◆ Qué debes hacer:
Por favor, edita el texto sobre la IA en la educación en México: copia el fragmento desde "Al recorrer algunos" hasta "que apenas encienden.", ambos incluidos, y reemplaza "colegios privados" por "escuelas privadas".

◆ Texto dado:

<<<<

En México, el futuro de la educación ya comenzó, pero no está llegando a todos por igual. Mientras las escuelas privadas se apresuran a integrar herramientas de inteligencia artificial en sus aulas, las instituciones públicas siguen atrapadas en problemas más básicos: falta de conectividad, salones saturados y escasez de recursos tecnológicos. Este no es solo un asunto de innovación educativa, sino una señal alarmante de cómo la IA puede convertirse en la fuerza que agrave aún más las desigualdades estructurales del país.
Al recorrer algunos colegios privados en la Ciudad de México, ya es común ver sistemas de IA personalizados que apoyan el aprendizaje, plataformas adaptativas para enseñar matemáticas o lectura, e incluso asistentes automatizados que ayudan a los docentes a preparar clases. Para quienes estudian ahí, la IA es una herramienta cotidiana, tan natural como lo fue la calculadora para generaciones anteriores. Pero en el otro extremo del sistema, millones de estudiantes en zonas marginadas siguen usando libros obsoletos o computadoras que apenas encienden.

>>>>

◆ Datos proporcionados:
<<<<

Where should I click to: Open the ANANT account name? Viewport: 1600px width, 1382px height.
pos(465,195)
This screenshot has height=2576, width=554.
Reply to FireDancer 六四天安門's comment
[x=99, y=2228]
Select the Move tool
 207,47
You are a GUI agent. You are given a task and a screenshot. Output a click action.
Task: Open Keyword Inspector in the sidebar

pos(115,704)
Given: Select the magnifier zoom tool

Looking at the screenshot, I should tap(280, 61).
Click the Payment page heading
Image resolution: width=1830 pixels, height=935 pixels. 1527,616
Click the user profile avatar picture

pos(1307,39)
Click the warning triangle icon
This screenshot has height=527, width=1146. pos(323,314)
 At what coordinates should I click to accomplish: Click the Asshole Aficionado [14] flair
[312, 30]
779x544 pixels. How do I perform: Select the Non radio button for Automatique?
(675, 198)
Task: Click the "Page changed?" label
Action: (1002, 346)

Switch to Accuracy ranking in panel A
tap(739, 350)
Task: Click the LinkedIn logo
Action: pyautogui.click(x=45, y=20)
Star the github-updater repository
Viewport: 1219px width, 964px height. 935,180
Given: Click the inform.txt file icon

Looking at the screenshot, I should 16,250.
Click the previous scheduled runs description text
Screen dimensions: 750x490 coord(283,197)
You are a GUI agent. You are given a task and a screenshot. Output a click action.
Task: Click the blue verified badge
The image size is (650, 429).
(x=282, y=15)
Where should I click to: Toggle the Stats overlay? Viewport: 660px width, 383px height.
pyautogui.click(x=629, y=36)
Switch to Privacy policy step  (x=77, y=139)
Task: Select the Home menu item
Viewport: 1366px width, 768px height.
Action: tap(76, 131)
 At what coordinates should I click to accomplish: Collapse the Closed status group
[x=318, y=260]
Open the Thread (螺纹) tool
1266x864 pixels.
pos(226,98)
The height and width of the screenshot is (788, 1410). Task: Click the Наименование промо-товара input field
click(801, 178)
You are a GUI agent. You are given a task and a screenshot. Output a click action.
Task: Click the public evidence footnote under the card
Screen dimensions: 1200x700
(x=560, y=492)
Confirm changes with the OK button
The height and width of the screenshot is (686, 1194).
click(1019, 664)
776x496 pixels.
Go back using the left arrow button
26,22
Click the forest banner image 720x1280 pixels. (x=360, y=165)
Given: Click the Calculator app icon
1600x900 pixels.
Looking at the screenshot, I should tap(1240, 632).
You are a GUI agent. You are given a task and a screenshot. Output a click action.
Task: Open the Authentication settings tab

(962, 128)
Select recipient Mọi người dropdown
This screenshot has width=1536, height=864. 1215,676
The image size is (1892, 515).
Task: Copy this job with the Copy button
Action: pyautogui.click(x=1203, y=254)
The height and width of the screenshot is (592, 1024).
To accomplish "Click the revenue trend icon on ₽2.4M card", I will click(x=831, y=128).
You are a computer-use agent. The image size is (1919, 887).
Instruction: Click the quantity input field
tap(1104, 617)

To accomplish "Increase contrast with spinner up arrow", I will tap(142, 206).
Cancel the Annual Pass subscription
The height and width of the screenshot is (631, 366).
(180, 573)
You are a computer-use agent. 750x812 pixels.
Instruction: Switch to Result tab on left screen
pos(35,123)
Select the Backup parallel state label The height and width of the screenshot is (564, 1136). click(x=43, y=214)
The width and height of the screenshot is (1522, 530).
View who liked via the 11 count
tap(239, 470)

>>>>

◆ Resultado del ejercicio:
Al recorrer algunos escuelas privadas en la Ciudad de México, ya es común ver sistemas de IA personalizados que apoyan el aprendizaje, plataformas adaptativas para enseñar matemáticas o lectura, e incluso asistentes automatizados que ayudan a los docentes a preparar clases. Para quienes estudian ahí, la IA es una herramienta cotidiana, tan natural como lo fue la calculadora para generaciones anteriores. Pero en el otro extremo del sistema, millones de estudiantes en zonas marginadas siguen usando libros obsoletos o computadoras que apenas encienden.